Someone owns four homesteads, all running on the same
server. He doesn't really need that much prims for his
dancing, he needs memory and cpu time. He also liked
a few parks and sea around his dance island, so he
got himself four homesteads, put almost nothing in
three of them and used the memory of the server entirely
to run the heavily visited disco on the fourth.
This is legit usage of resources: he owns all regions
on the whole server, so he owns the server.
Once you put the limits into effect, he will suddenly
only get 1/4 for the disco region of what he had before
MINUS the parcel pool, for the scripts of the visitors
that visit. In effect, almost all visitors will suddenly
run into script problems.

Example 2:

Someone owns a full region. He does the same as above:
he devided the region into several parcels: one parcel
is HUGE, but empty. Other small parcels were created
because that way he could set different music urls:
one for each dance floor!
Once you put the limits into effect, the empty parcels
suddenly reserve a HUGE ammount of resources "just in
case" the "owner" will need it. No ammount of user
feedback can change the limits such that those parcels
can still donate their resources to the dancefloor
parcels... and the whole region breaks down.

Example 3:

As many land tycoons do... full sims are divided into
many parcels, and each parcel is rented out to individuals.
Those individuals are usually close friends (or they
wouldn't have rented on that sim (or even voted in there).
So, they often hang out in one spot. Sometimes in the
house of one of them, more often on the common beach.
And then they have parties. Before, it didn't matter
where they went: they used maybe 30% of the server
resources at all times and things worked just fine.
Then Linden Lab comes with their limits... suddenly
S = R1 + R2 + R3 + R4
and
R1 = P11 + P12 + P13 + ... + A_pool
and NO amount of user feedback is going to change
that, because if you'd change that '=' to '<'
then abuse would still be possible and swapping
could still happen, it simply isn't possible to
allow '<'.
However, that means that the resources of each parcel
is suddenly a fraction... with their 8 parcels and
residents, they suddenly can only have parties
with only 1/8 of the previous resources... and
30% being way larger... that was the end of their
parties.

How to stop this major disaster?
==========================

In order to stop this from becoming major disaster
number X, the whole limiting system HAS to be changed:

There should be NO limits on memory usage whatsoever
UNTIL the server resources are almost used up.

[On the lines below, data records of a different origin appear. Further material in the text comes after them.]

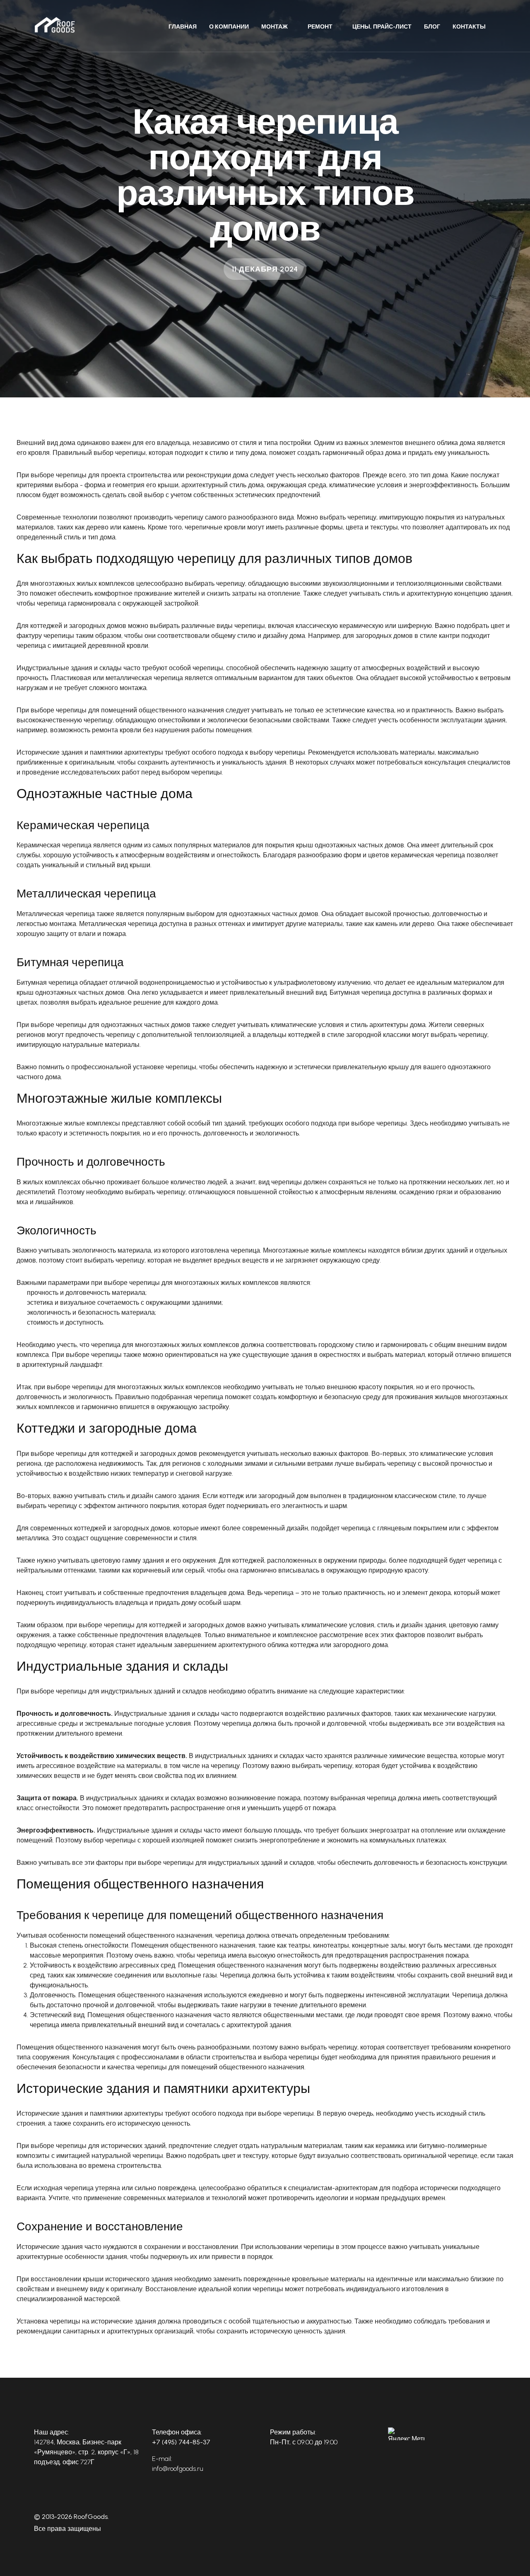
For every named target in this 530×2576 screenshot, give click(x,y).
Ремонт (320, 26)
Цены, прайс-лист (382, 26)
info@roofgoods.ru (177, 2469)
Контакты (469, 26)
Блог (432, 26)
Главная (183, 26)
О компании (229, 26)
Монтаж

If S == 1.0, and R1 == 0.8, then that is ok as long
as R2 == 0.0, R3 == 0.1 and R4 == 0.05.

Ok, if THEN R2 suddenly wants to use 0.2, then
R1 is the one that has to be limited, BUT NOT BEFORE.

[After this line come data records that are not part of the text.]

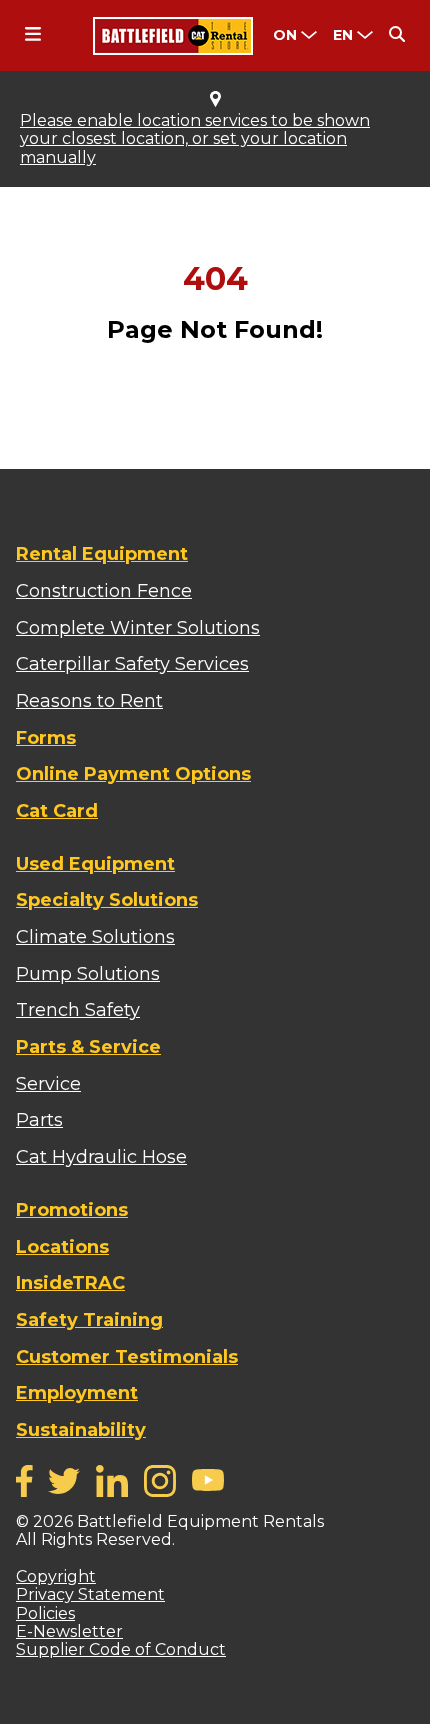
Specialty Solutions (107, 900)
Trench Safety (78, 1010)
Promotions (72, 1210)
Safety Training (89, 1320)
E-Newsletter (69, 1631)
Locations (62, 1247)
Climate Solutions (95, 937)
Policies (45, 1613)
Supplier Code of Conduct (121, 1649)
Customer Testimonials (127, 1357)
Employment (77, 1393)
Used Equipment (95, 864)
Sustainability (81, 1430)
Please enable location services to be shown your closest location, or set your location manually (195, 139)
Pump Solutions (88, 974)
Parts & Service (88, 1047)
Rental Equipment (102, 554)
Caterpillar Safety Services (132, 664)
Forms (46, 738)
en (343, 35)
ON (285, 35)
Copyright (56, 1576)
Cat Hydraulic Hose (101, 1157)
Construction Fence (104, 591)
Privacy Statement (90, 1594)
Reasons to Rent (89, 701)
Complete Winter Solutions (138, 628)
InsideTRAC (70, 1283)
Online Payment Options (133, 774)
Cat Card (57, 811)
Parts (39, 1120)
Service (48, 1084)
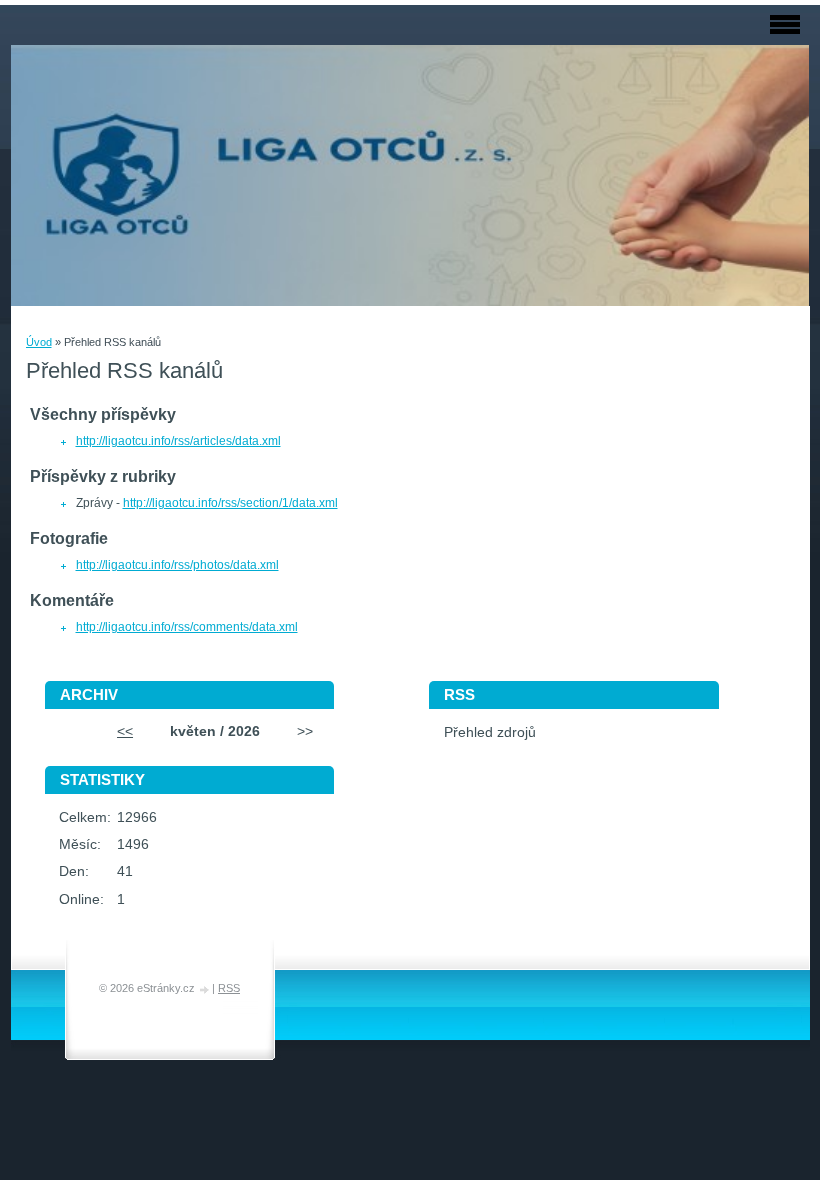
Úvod (39, 342)
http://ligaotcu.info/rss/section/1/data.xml (230, 503)
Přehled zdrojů (490, 732)
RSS (229, 988)
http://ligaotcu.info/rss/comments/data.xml (187, 627)
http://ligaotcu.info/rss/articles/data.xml (178, 441)
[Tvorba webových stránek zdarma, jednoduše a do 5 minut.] (205, 989)
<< (125, 731)
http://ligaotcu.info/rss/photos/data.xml (177, 565)
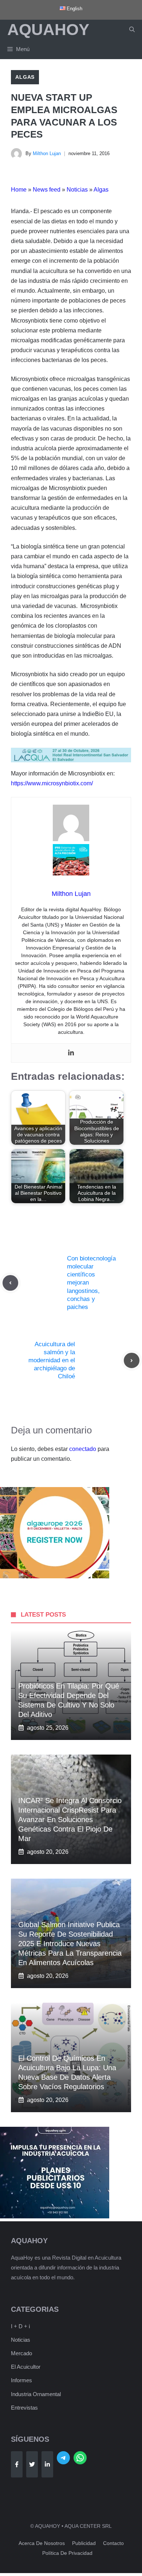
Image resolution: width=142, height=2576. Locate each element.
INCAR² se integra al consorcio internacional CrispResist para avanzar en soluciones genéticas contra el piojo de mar (70, 1820)
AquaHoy (48, 29)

In other words: the limits must be dynamic and ONLY
be set once there is need to set them.

I didn't give an example where memory from the avatar
pool is needed for parcels or the other way around,
but that is exactly the same.

What you should do is make a LLMemoryResource class
and derive everything that uses memory from that class.
This class would enforce memory usage limits.

All those instances together, their ACTUAL memory
usage, added up should be less than the memory on
the WHOLE server (if you REALLY want not support
Example 1, so be it; in which case it should add
up to the whole region).

Lets say the limit of the server is S, then the limit
for EVERY object is set to S.

When a new LLMemoryResource is created, or an exiting
one wants to increase it's memory usage, you check
that the total sum is still less than S first. Once
it becomes larger than S (to sum of everything) THEN
you run an algorithm that sets actual limits.
Whatever that algorithm is, the estate manager must
be able to configure it! Ie, he must be able to say:
that parcel gets 90% of the resources; or the
avatar pool gets 50% of the resources (or 10%).

This would then result in some scripts not being
able to run anymore. They should print "Out of Memory"
in the script debug console and stop running (and
then free their memory usage). If one tries to set
such a script to running again, it would check if
that is possible due to it's limit and either start
or give an error message and refuse to run.